Но французский посол, как и Бердяев, видит и «другую сторону», правда, толкуя ее смысл и значение по-иному, ибо, естественно, смотрит на Россию с точки зрения Запада; то, что Бердяева в большей степени восхищает (хотя отчасти и ужасает), у Палеолога вызывает почти один только «ужас»…
28 (то есть 15) февраля — еще за две недели до начала революции Палеолог записывает: «На какую ни стать точку зрения… русский представляет всегда парадоксальное явление чрезмерной покорности, соединенной с сильнейшим духом возмущения.
Мужик известен своим терпением и фатализмом, своим добродушием и пассивностью… Но вот он вдруг переходит к протесту и бунту. И тотчас его неистовство доводит его до ужасных преступлений и жестокой мести, до пароксизма преступности и дикости…
Нет излишеств, на которые не были бы способны русский мужчина или русская женщина, лишь только они решили «утвердить свою свободную личность»…
Можно отчаяться во всем. О, как я понимаю посох Ивана Грозного и дубинку Петра Великого!»[19]
Это «признание» необходимости государственного деспотизма в России, исходящее из уст французского либерала, как бы «оправдывается» в предшествующей записи Палеолога от 20 (7) февраля 1917 года: «Разумеется, эволюция является общим законом…» Но на Западе «самые быстрые и полные изменения связаны с переходными периодами, с возвратами к старому, с постепенными переходами. В России чашка весов не колеблется — она сразу получает решительное движение. Все разом рушится, все — образы, помыслы, страсти, идеи, верования, все здание»[20]. Следовательно, необходимо держать этот народ железной рукой…

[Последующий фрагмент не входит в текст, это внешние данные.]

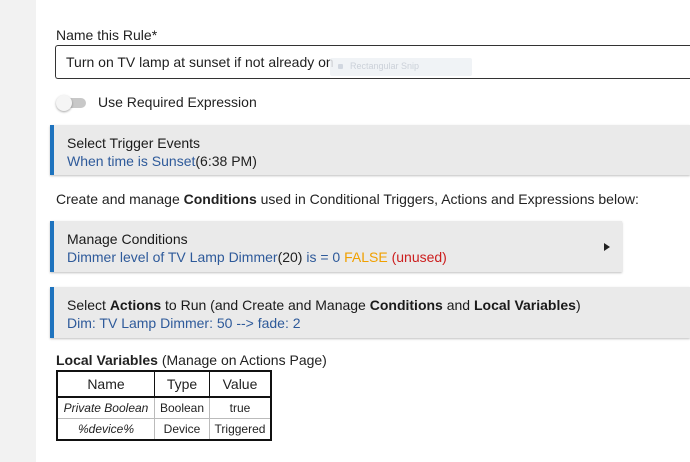 The width and height of the screenshot is (690, 462). Describe the element at coordinates (458, 305) in the screenshot. I see `actions-title-and: and` at that location.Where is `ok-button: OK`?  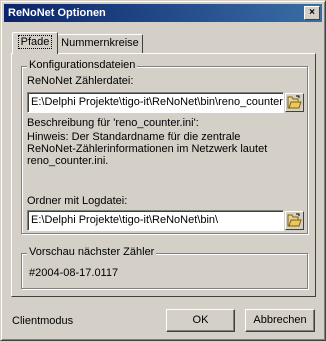 ok-button: OK is located at coordinates (200, 320).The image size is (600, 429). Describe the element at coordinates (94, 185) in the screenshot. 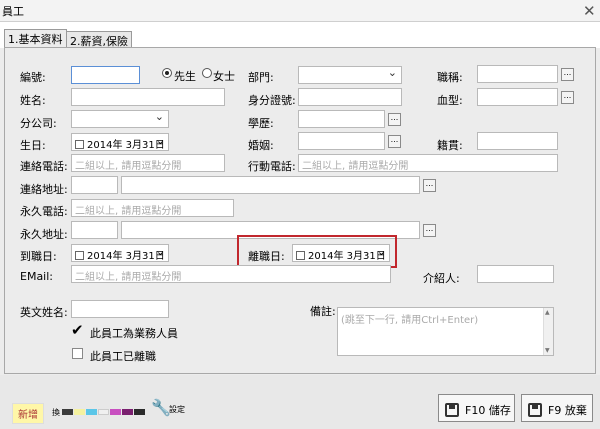

I see `contact-zip-field` at that location.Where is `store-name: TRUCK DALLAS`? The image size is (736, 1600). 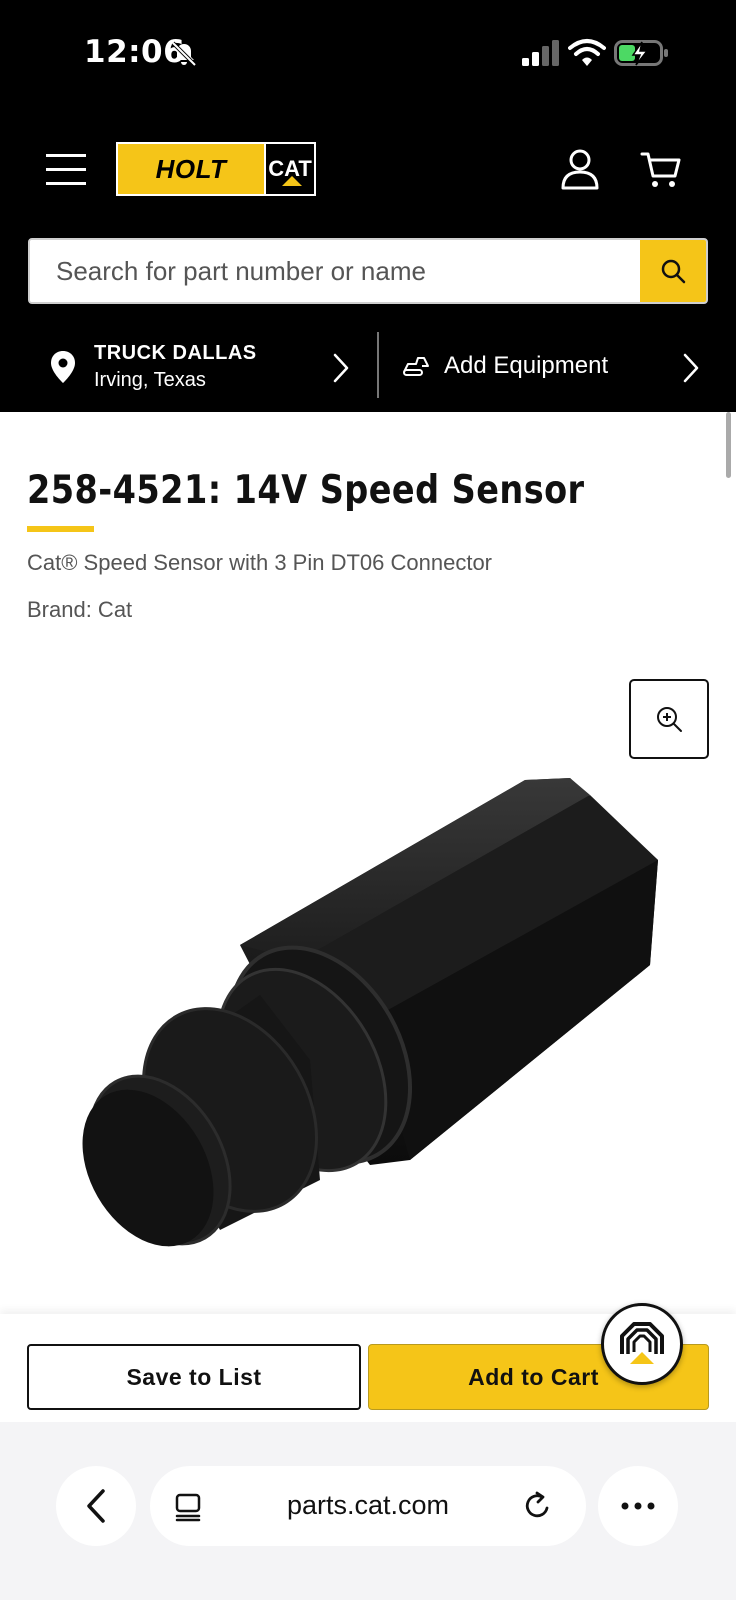 store-name: TRUCK DALLAS is located at coordinates (176, 353).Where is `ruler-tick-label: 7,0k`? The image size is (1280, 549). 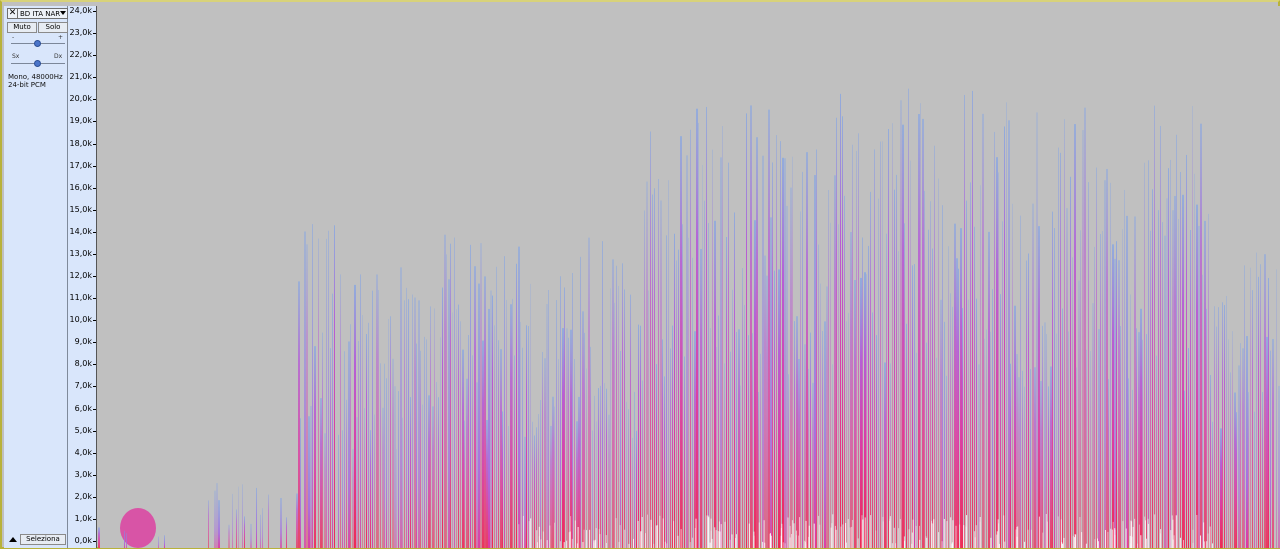 ruler-tick-label: 7,0k is located at coordinates (83, 386).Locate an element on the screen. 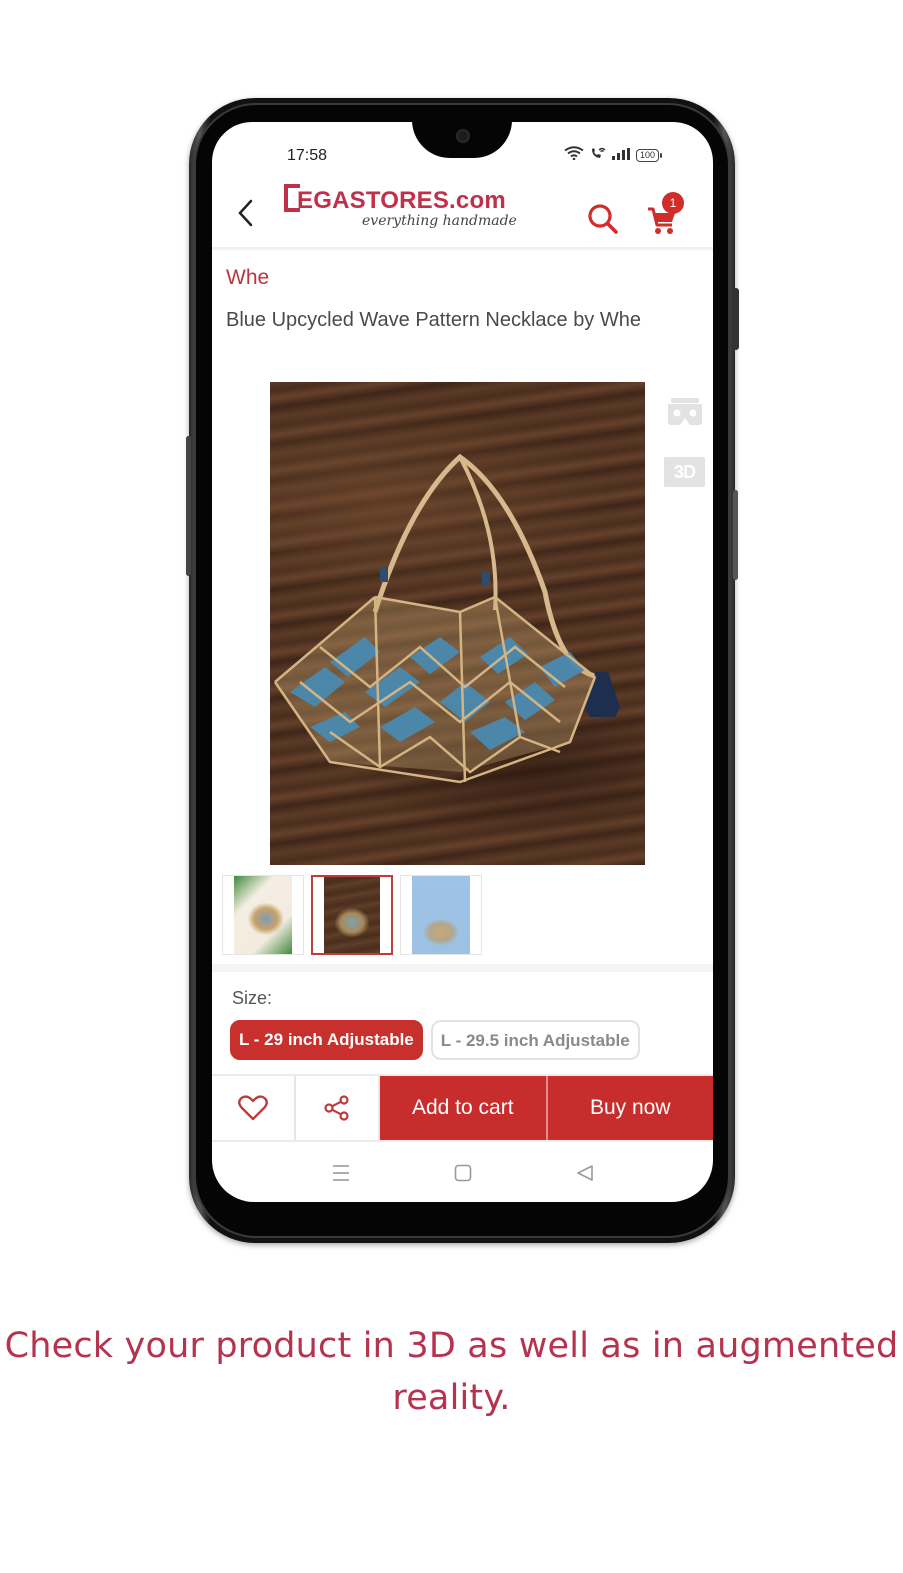 The width and height of the screenshot is (903, 1573). vr-headset-icon is located at coordinates (685, 412).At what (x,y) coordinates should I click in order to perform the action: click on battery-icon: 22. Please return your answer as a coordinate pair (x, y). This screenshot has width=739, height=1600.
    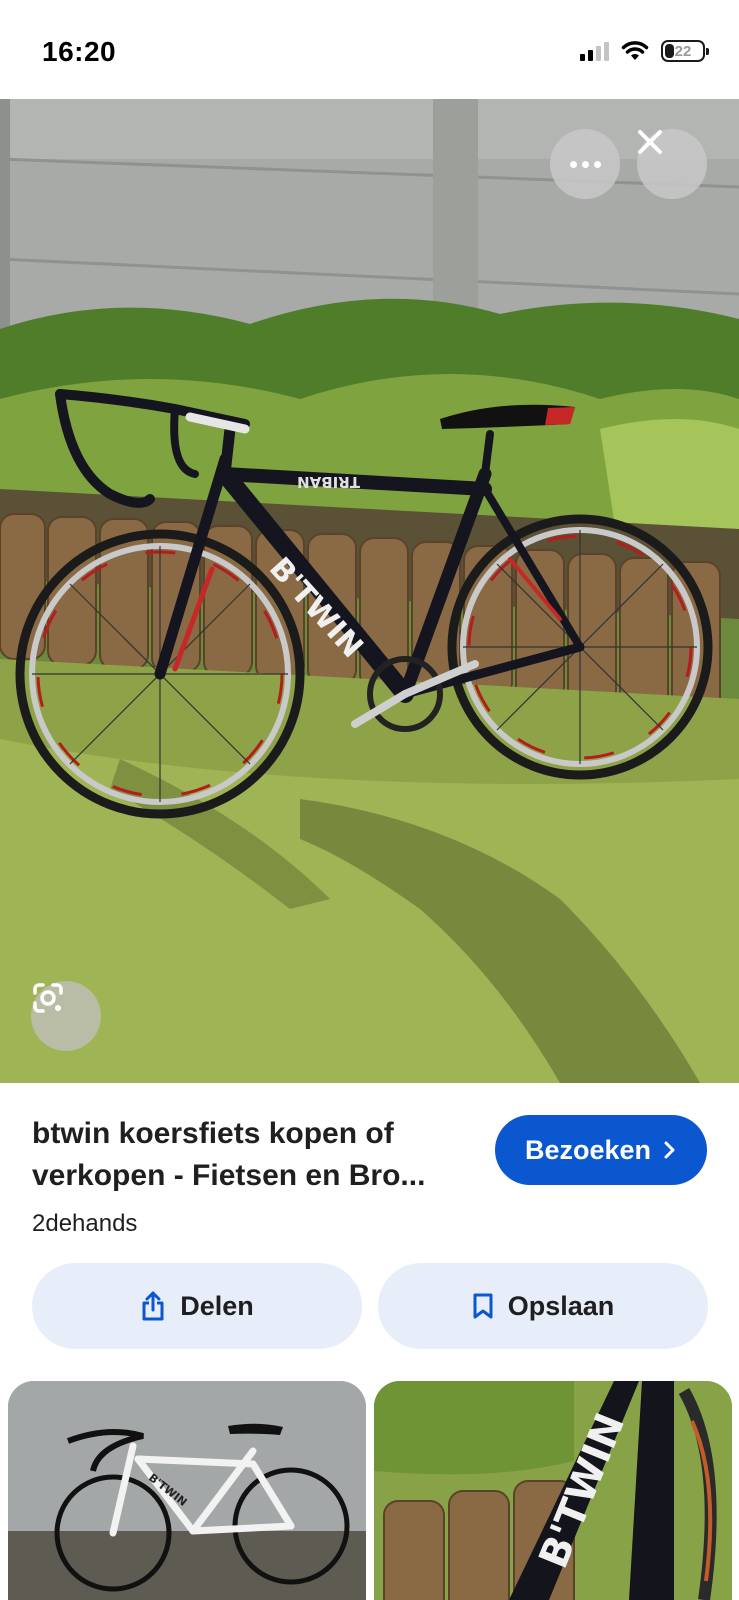
    Looking at the image, I should click on (685, 51).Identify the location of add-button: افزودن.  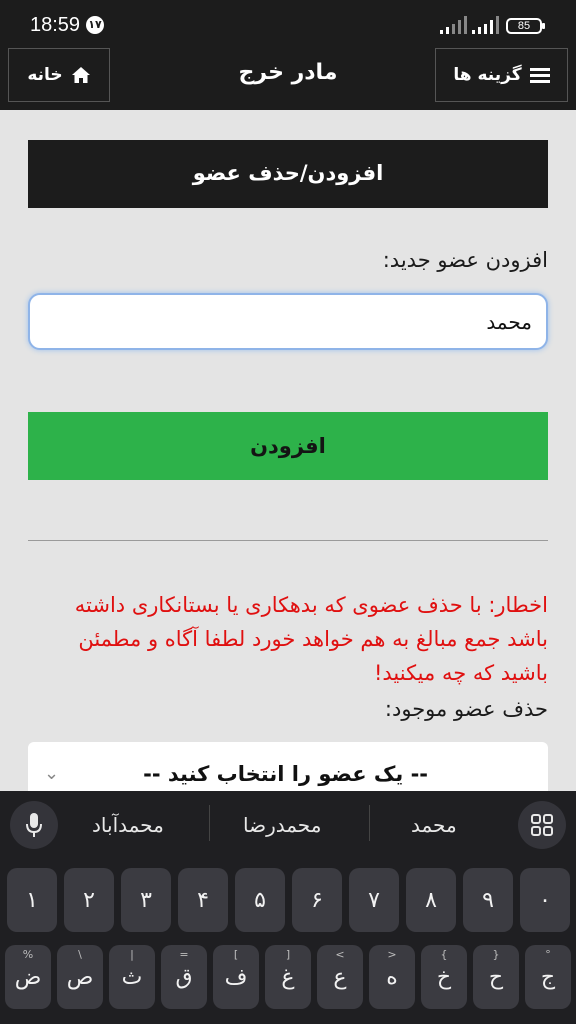
(288, 446).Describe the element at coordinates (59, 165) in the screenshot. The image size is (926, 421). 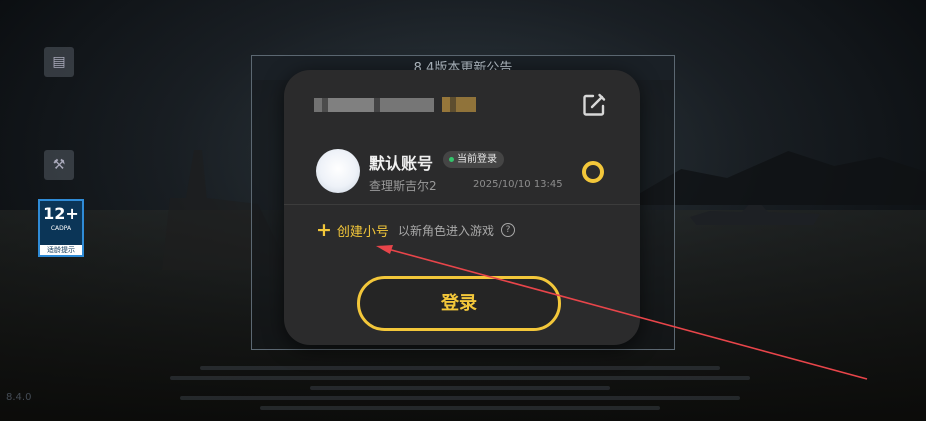
I see `wrench-icon: ⚒` at that location.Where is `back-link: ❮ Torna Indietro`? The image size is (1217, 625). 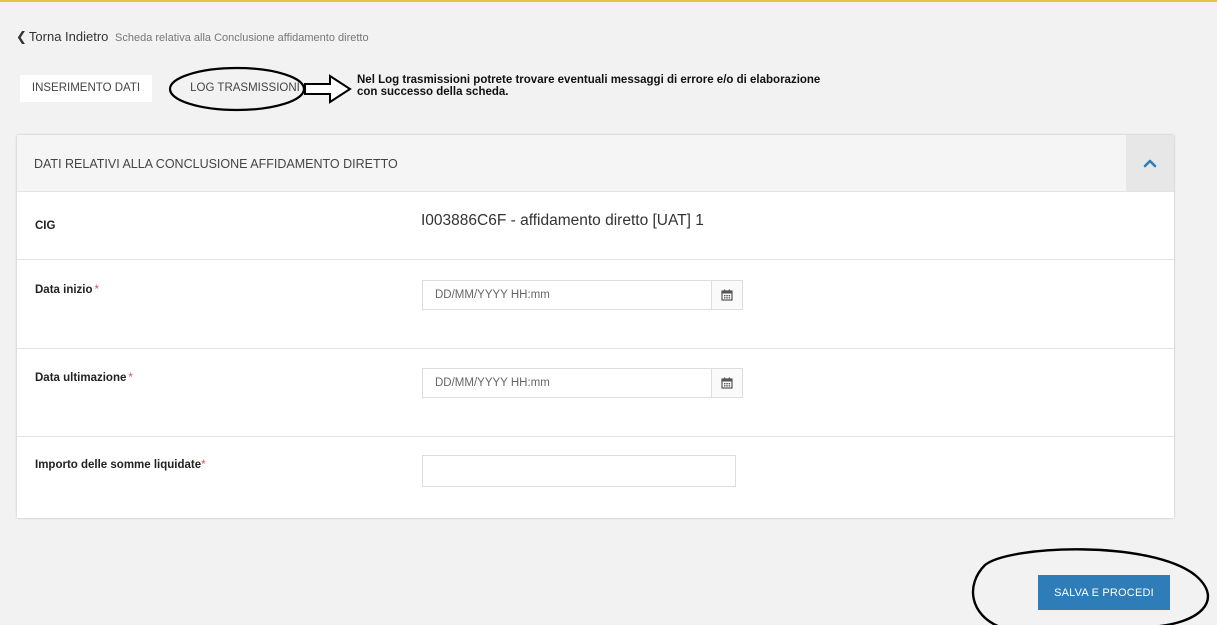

Наконец, уже после февральского переворота, 20 (7) апреля 1917 года, французский посол вносит в дневник свою речь, обращенную к тем его соотечественникам, которые возлагали тогда великие надежды на революцию, будто бы ведущую Россию к преобразованию в «западном» духе: «Русская революция… может привести лишь к ужасной демагогии черни и солдатчины, к разрыву всех национальных связей, к полному развалу России. При необузданности, свойственной русскому характеру, она скоро дойдет до крайности… Вы не подозреваете огромности сил, которые теперь разнузданы…» И всего через десять дней, 30(17) апреля, Палеолог констатирует: «Анархия поднимается и разливается с неукротимой силой… В армии исчезла какая бы то ни было дисциплина… Исчисляют более чем в 1 200 000 человек количество дезертиров, рассыпавшихся по России…»[21]
Знатоки сочинений Бердяева могут напомнить, что и он после революции например, в статье «Духи русской революции», опубликованной в известном сборнике «Из глубины» (1918), — писал о «безграничной свободе» русского народа совсем иначе, чем ранее, — в сущности, примерно так же, как Палеолог. Да, Николай Александрович был весьма неустойчив и переменчив даже в основных своих воззрениях. Однако, подводя итоги своих размышлений после четверти века жизни в качестве эмигранта на Западе, он писал в автобиографическом «завещании» (глава «Россия и мир Запада»), по сути дела, так же, как перед 1917 годом: «…В русской природе, в русских домах, в русских людях я часто чувствовал жуткость, таинственность, чего я не чувствую в Западной Европе… Западная душа гораздо более рационализирована, упорядочена, организована… придавленная нормами цивилизации…
Когда сравниваешь русского человека с западным, то поражает его недетерминированность, нецелесообразность, отсутствие границ, раскрытость в бесконечность… Западный человек приговорен к определенному месту и профессии, имеет затверделую формацию души…»[22]
Вернемся теперь к предреволюционному бердяевскому сочинению «Душа России», где речь шла о том, что русский народ — самый свободный в духовном и бытовом плане, а в то же время «бюрократическое государство» в России развилось в нечто чудовищное. «Никакая философия истории, славянофильская или западническая, — писал Бердяев, — не разгадала еще, почему самый безгосударственный народ создал такую огромную и могущественную государственность…»[23]
И в самом деле: мысль и славянофильского, и западнического склада в силу своей односторонности как бы проходила мимо этого чрезвычайно существенного вопроса. Но на него просто и вместе с тем вполне точно ответил, например, Чаадаев, философия истории которого сложилась ранее драматического раскола русской мысли на славянофильство и западничество, хотя Петр Яковлевич был совершенно безосновательно причислен к западникам (см. обо всем этом мое сочинение «Пушкин и Чаадаев. К истории русского самосознания»[24]).